__Entries shown__.
________

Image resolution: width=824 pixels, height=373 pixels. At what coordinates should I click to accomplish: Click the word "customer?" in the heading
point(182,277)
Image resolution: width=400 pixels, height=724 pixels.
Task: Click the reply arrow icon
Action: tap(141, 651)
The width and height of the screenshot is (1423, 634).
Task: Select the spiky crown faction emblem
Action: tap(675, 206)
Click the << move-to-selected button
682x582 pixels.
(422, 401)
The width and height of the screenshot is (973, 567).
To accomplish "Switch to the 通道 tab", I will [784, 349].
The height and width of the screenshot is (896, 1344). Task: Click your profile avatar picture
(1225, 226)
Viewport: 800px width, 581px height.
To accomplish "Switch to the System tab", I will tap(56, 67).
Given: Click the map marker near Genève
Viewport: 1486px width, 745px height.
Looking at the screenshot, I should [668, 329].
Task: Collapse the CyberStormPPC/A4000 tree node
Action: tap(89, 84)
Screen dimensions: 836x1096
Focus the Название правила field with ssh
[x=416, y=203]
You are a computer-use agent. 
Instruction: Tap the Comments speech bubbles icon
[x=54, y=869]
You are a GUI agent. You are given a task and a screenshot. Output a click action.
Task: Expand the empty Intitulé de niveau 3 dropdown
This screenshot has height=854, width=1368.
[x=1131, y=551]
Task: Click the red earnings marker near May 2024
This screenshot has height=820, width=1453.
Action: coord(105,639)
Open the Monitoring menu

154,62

________

A single number is asked for: how many lines in the entries above hold the string "Switch".

2